You and your party members have just finished a ten-year journey to defeat the Dark Lord. While you’ve saved the world and become famous for it, what do you do next? If you’re the party’s elven mage, Frieren, then you bid your farewells and get back to doing what you’re really interested in: Learning more about magic. That is until she meets up with her old human and dwarven party members fifty years later and the march of time finally sinks in for the mage. Frieren realizes that while the ten years she spent with them were a drop in the bucket for your lifespan, they were far more meaningful to those who don’t live for a thousand years or more. Which is why Freiren is now determined to learn more about the people she adventured with, and the importance of getting to know other individuals in general.
“Beyond Journey’s End” isn’t the first series to tackle what happens when the good guys win and figure out what to do with the rest of their lives, and it won’t be the last. If you think that I’m making this sound like vol. 1 places this title in the middle of that pack, you’d be correct. While I doubt that the concept for this series won’t ever stop being novel to me, this first volume doesn’t have a whole lot to offer beyond that. I kept waiting for it to throw out some kind of twist as Frieren goes about her new journeys and I never really got it.
This first volume is still a thoroughly pleasant read, if nothing else. Writer Kanehito Yamada and artist Tsukasa Abe deliver a fantasy world that feels quite cosy, with its own quaint charm. Frieren is a nice enough protagonist with her own faults and quirks to go along with her magical skill and seeing her grow is fun enough. Highlights include her adoption of an apprentice and their encounter with a servant of the Dark Lord who is on the wrong end of the march of time. The end of this volume implies that there’s going to be at least a short-term focus in the storytelling, but we’ll see how long that lasts. As it is, “Beyond Journey’s End” makes itself out to be decent comfort food for those who like this kind of fantasy storytelling.

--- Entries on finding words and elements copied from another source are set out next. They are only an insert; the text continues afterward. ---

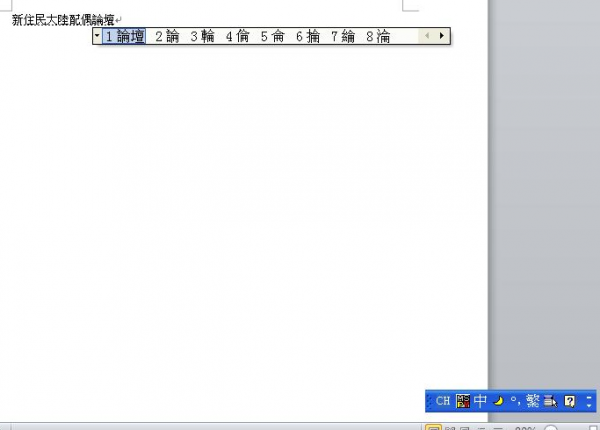Open the MS input method icon
Viewport: 600px width, 430px height.
pyautogui.click(x=462, y=401)
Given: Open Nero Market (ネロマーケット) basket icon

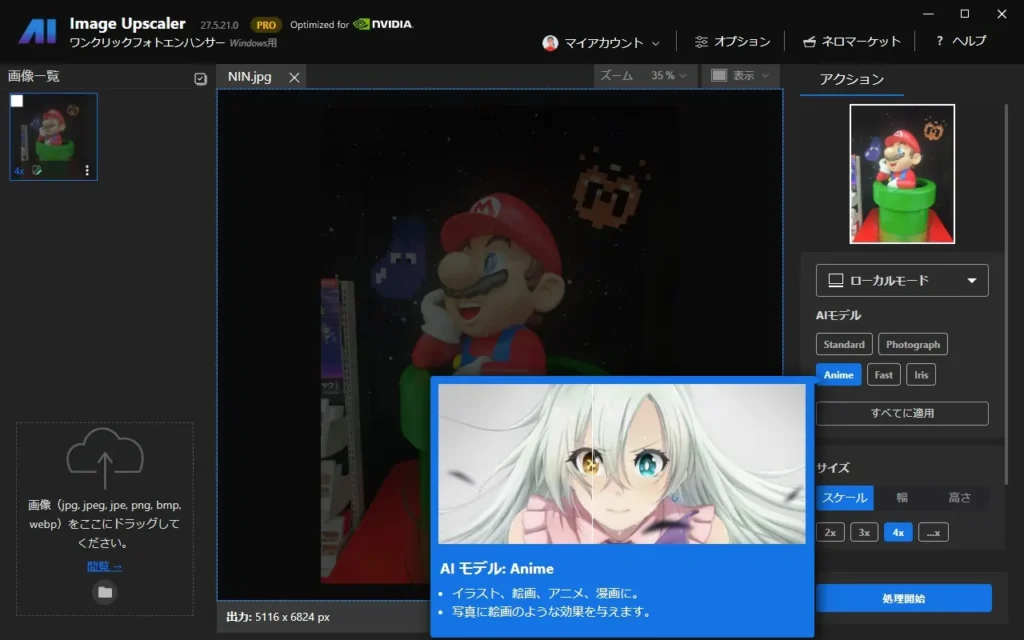Looking at the screenshot, I should (x=810, y=42).
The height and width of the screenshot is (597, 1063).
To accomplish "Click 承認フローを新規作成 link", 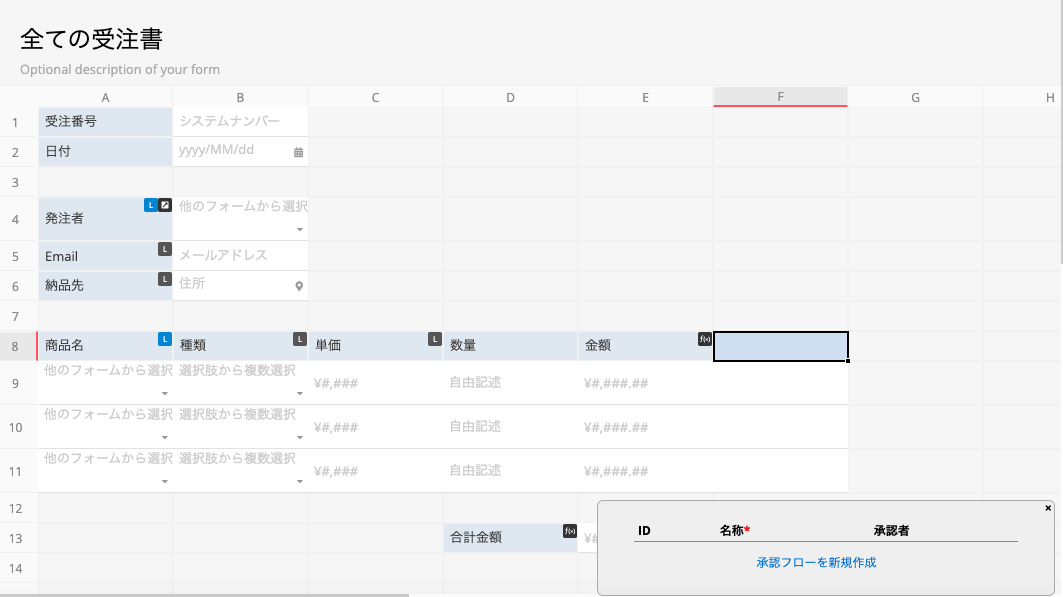I will (816, 563).
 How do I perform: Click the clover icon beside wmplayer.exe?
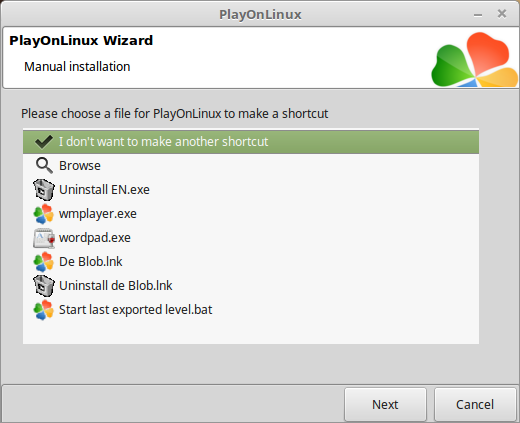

Here’s another Shonen Jump title that’s been giving off “Next Big Thing” vibes for a while. It was originally published first on Shonen Jump+, the magazine’s digital edition, and when its print volume hit it quickly became the first one to top one million copies in circulation. The title’s popularity has only grown from there, and what got it on my radar was the fact that it’s not about some kind of teenage kid who wants to be the best there ever was at [insert your choice of profession here]. No, it’s about a 38-year-old man who feels that he’s missed his shot in life and is doomed to spend the rest of it on viscera clean-up detail.